Salvete,
Für ein Adverbial (eine freie Angabe also) sollte es keine Rolle spielen, welche Funktion die vom Verb regierten Objekte übernehmen und inwiefern diese durch das Präverb bestimmt wird
Das ist richtig, aber ob der bloße Akkusativ überhaupt als Adverbiale zu verstehen ist, hängt maßgeblich sowohl von der Valenz des transire als auch insbesondere vom eigentlichen Lexem ab, das den Akkusativ ausmacht. Wenn ein Akkusativobjekt steht, ist eine Richtungsergänzung wie Romam nicht möglich, ein Adverbial Romam i.e.S. ist in keinem Satz möglich.
Generell kann man grob zwischen folgenden beiden Fällen unterscheiden:
I. transire als Transitivum: überqueren, über etwas gehen:
der bloße Akkusativ ist das Objekt. Es handelt sich dabei i.d.R. um ein natürliches Hindernis, etwa einen Fluss. Diese Konstruktion ist aus dem bereits dargestellten Präverbierungsprozess entstanden.
II. durch Verzicht auf ein direktes Objekt entsteht ein transire als Intransitivum:
hin(über)gehen
Dass eine solche Intransitivierung sekundär ist, ursprünglich also immer ein Objekt vorhanden war, wird dann deutlich, wenn man bedenkt, dass trans erst bei den Späteren als eigentliches Adverb gebraucht wird, vorher aber nur als Präposition oder Präverb, ein hin(über)gehen also keines Akkusativobjektes mehr, sondern einer Richtungsergänzung bedurfte, sobald der o.g. Prozess eingetreten war. A priori kann es also kein trans (Adverb) und Ire gegeben haben (intrans.), sondern nur ein transire ohne Objekt.
Die Entscheidung über Fall I oder II, also über die Bedeutung des Verbs, legt (für den Schreiber) die Wertigkeit und die Ergänzungen oder Erweiterungen eines transire fest, diese letzteren aber legen (für den Leser) die Bedeutung des transire fest!

◆ Datenauszug ◆
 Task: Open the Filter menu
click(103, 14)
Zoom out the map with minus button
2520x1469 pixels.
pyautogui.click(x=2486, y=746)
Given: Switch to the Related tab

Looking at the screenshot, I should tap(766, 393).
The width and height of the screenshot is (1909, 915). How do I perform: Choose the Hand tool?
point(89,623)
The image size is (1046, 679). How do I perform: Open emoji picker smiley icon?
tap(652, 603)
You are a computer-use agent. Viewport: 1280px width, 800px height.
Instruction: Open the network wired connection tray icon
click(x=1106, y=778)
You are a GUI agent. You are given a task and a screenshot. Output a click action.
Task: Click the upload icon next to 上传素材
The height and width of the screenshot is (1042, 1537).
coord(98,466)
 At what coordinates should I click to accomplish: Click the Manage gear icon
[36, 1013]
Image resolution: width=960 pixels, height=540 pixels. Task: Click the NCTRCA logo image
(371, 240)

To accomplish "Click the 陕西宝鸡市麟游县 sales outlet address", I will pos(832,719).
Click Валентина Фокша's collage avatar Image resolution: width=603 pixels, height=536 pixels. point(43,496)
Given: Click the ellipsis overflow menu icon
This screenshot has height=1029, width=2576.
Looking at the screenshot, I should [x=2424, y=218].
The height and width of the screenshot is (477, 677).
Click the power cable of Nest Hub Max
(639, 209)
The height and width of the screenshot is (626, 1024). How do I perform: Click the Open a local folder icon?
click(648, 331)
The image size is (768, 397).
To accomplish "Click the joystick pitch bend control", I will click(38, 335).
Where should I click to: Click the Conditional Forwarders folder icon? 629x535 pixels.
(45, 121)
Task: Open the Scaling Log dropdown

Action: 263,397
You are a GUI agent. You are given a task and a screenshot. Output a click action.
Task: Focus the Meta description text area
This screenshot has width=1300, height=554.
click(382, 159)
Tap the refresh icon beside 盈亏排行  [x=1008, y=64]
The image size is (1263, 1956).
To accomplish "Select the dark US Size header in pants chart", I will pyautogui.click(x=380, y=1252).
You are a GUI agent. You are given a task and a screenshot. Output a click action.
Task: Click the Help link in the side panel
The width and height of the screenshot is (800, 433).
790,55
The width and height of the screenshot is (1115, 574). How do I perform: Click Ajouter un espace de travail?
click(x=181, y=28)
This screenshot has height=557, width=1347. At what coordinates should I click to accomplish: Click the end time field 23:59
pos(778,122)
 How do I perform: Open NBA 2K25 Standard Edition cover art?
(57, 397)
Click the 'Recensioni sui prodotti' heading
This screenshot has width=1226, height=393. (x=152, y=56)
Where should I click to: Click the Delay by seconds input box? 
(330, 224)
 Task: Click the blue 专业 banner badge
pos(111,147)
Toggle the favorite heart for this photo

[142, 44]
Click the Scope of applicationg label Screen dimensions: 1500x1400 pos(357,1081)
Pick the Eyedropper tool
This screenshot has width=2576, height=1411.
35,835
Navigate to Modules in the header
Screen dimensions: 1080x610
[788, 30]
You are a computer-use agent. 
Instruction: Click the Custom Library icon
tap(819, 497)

◆ Ihre Aufgabe ◆
Zitieren Sie bitte aus dem Textauszug über transire wörtlich die Stelle, die mit „II. durch Verzicht“ beginnt und mit „transire ohne Objekt.“ endet.

◆ Richtige Antwort ◆
II. durch Verzicht auf ein direktes Objekt entsteht ein transire als Intransitivum:
hin(über)gehen
Dass eine solche Intransitivierung sekundär ist, ursprünglich also immer ein Objekt vorhanden war, wird dann deutlich, wenn man bedenkt, dass trans erst bei den Späteren als eigentliches Adverb gebraucht wird, vorher aber nur als Präposition oder Präverb, ein hin(über)gehen also keines Akkusativobjektes mehr, sondern einer Richtungsergänzung bedurfte, sobald der o.g. Prozess eingetreten war. A priori kann es also kein trans (Adverb) und Ire gegeben haben (intrans.), sondern nur ein transire ohne Objekt.